Я все откладывал с ответом, а потом решил, что поздно. Вдруг она уже не может жить без кого‑нибудь другого и пишет ему длинные послания.

Любовные похождения продолжились, благодаря однокласснику Валерке, которому нужен был компаньон. Черноволосый, с пробивающимися усиками, он нравился девчонкам, несмотря на сутулость, почти горб. В подруги он выбрал круглолицую и радостную Олю из параллельного класса, а мне, за компанию, посоветовал обратить внимание на ее подругу Ларису. Пришлось часами простаивать в подъезде и изображать любовь, поддерживая разговоры ни о чем. Это называлось свиданием. Мне хотелось чего‑то большего. Я все время удивлялся, почему мы должны стоять на лестнице. Неужели родители не могут пригласить нас в дом, напоить чаем. Моя мама наверняка бы так поступила. И Валеркина тоже.

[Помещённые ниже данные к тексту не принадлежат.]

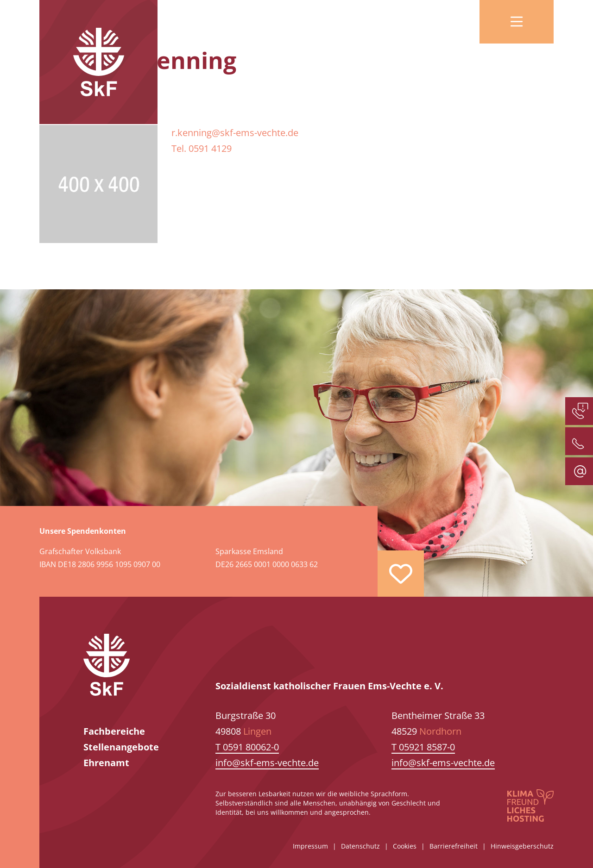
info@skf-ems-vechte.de (267, 762)
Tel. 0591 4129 (202, 148)
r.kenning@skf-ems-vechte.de (235, 132)
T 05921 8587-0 (423, 747)
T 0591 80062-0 (247, 747)
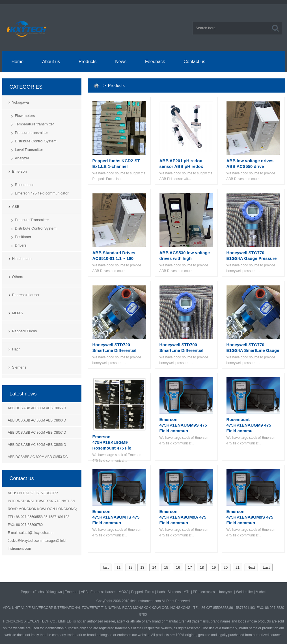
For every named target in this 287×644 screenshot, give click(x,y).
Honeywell (225, 592)
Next (251, 567)
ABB (16, 206)
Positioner (23, 237)
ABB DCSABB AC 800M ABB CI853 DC (38, 457)
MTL (187, 592)
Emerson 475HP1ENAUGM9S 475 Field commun (183, 425)
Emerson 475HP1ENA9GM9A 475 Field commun (183, 517)
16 (178, 567)
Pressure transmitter (31, 132)
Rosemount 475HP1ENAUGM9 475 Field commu (249, 425)
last (106, 567)
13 (142, 567)
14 (154, 567)
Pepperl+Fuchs (25, 331)
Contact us (194, 61)
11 (118, 567)
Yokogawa (21, 102)
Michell (261, 592)
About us (51, 61)
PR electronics (204, 592)
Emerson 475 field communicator (42, 193)
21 (238, 567)
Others (18, 277)
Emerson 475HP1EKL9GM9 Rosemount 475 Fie (112, 442)
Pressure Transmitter (32, 220)
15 (166, 567)
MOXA (18, 313)
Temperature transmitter (34, 124)
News (121, 61)
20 (226, 567)
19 (214, 567)
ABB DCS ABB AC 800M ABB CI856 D (37, 445)
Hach (16, 349)
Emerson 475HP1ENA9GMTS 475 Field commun (116, 517)
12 (130, 567)
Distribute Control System (36, 141)
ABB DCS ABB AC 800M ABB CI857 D (37, 433)
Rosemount (24, 185)
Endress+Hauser (26, 295)
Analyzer (22, 158)
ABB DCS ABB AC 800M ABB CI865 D (37, 408)
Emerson (20, 171)
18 (202, 567)
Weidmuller (245, 592)
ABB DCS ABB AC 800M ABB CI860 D (37, 420)
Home (17, 61)
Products (87, 61)
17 (190, 567)
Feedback (155, 61)
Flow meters (25, 115)
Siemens (19, 367)
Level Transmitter (29, 149)
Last (266, 567)
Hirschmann (22, 258)
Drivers (21, 245)
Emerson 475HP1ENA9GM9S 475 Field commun (250, 517)
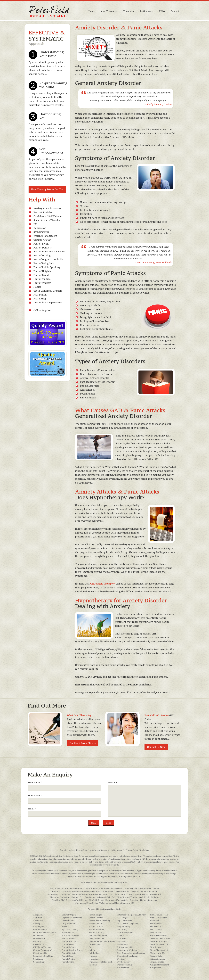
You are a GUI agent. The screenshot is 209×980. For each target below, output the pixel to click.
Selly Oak (111, 897)
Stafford (76, 900)
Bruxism (37, 941)
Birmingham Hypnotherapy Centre (92, 850)
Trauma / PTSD (42, 240)
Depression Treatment (71, 918)
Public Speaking (124, 965)
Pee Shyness (123, 941)
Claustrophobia (40, 953)
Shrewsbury (81, 903)
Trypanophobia (157, 962)
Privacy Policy (132, 850)
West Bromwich (93, 888)
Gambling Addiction (98, 935)
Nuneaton (109, 894)
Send (108, 823)
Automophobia (40, 927)
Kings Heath (155, 894)
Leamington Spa (67, 894)
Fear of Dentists (43, 248)
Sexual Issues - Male (159, 915)
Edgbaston (54, 897)
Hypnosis (93, 956)
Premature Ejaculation (127, 956)
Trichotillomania (158, 959)
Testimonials (147, 11)
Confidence (38, 959)
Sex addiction (124, 968)
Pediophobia (123, 944)
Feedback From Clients (82, 743)
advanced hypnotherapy (148, 873)
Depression (40, 228)
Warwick (79, 894)
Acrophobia (38, 915)
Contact (175, 11)
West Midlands (60, 871)
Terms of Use (104, 862)
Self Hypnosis (156, 924)
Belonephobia (39, 935)
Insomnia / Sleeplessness (48, 302)
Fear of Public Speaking (47, 267)
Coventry (56, 891)
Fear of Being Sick (44, 263)
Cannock (144, 891)
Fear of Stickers (42, 283)
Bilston (84, 900)
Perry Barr (84, 897)
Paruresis (122, 938)
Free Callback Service (157, 715)
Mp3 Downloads (125, 921)
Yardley (134, 897)
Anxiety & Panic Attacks (47, 208)
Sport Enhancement (159, 944)
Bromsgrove (108, 891)
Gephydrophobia (96, 938)
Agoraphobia (87, 390)
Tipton (143, 900)
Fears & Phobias (43, 212)
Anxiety (36, 924)
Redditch (152, 891)
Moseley (74, 897)
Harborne (155, 897)
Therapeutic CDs (157, 953)
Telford (101, 900)
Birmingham (40, 871)
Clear (94, 823)
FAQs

Она нам даже умеренную выпивку на днях рождения разрешала: «Лучше дома, чем где‑нибудь в подворотне».

Наконец, Ольга однажды объявила, перейдя на шепот, что завтра у нее никого не будет. Валерка предложил устроить вечеринку с вином.

Я перерыл в доме все ящики. Мама испуганно спросила:

– Что случилось?

– Где мои чистые трусы?

Мама нервно засмеялась, потом сказала строго:

– Ты все время твердишь, что уже взрослый. А взрослые мальчики сами следят за своим нижним бельем.

Пришлось доставать трусы из грязного тряпья. Мне хотелось белые, хлопчатобумажные. Я постирал их хозяйственным мылом и просушил утюгом. Натянул полусырые, ощущение не из приятных.

Я боялся опозориться с трусами, так как мы с Валеркой надеялись на что‑то вроде секса. За остальное я не волновался. К четырнадцати годам я во всех книжках перечитал соответствующие сцены. У Мопассана, о котором девочки говорят, закатывая глаза, на самом деле ничего особенного, преобладают описания раздеваний баб с невероятным количеством одежды. Самое полезное – «Тысяча и одна ночь», конечно, не детское издание, а многотомное, без сокращений. Я начал его читать на даче у родственников, приняв просто за сказки. Огромный набор способов секса меня поразил. Самое забавное, это как мужика заставили бегать, потому что его орудие не хотело готовиться к бою. А он провалился куда‑то и оказался голым на улице.

Ничего особенного на нашей вечеринке не произошло. Пока решались, тянули с началом, раньше времени пришла мать Ольги, устроила скандал, увидев нас и бутылку из‑под вина.

А с сексом надо что‑то решать. Трудно отмалчиваться, когда рассказывают, кто, кого и сколько. Так получается, что почему‑то не нравятся те девчонки, которым нравишься ты.

Вот Лариса. Молча смотрит влюбленными глазами, когда я рядом. И на все была готова на той вечеринке, я чувствовал. Но когда любовь легко достается, не дорожишь ею. Тянет на подвиги, ждешь даму сердца, завоеванную в трудной битве.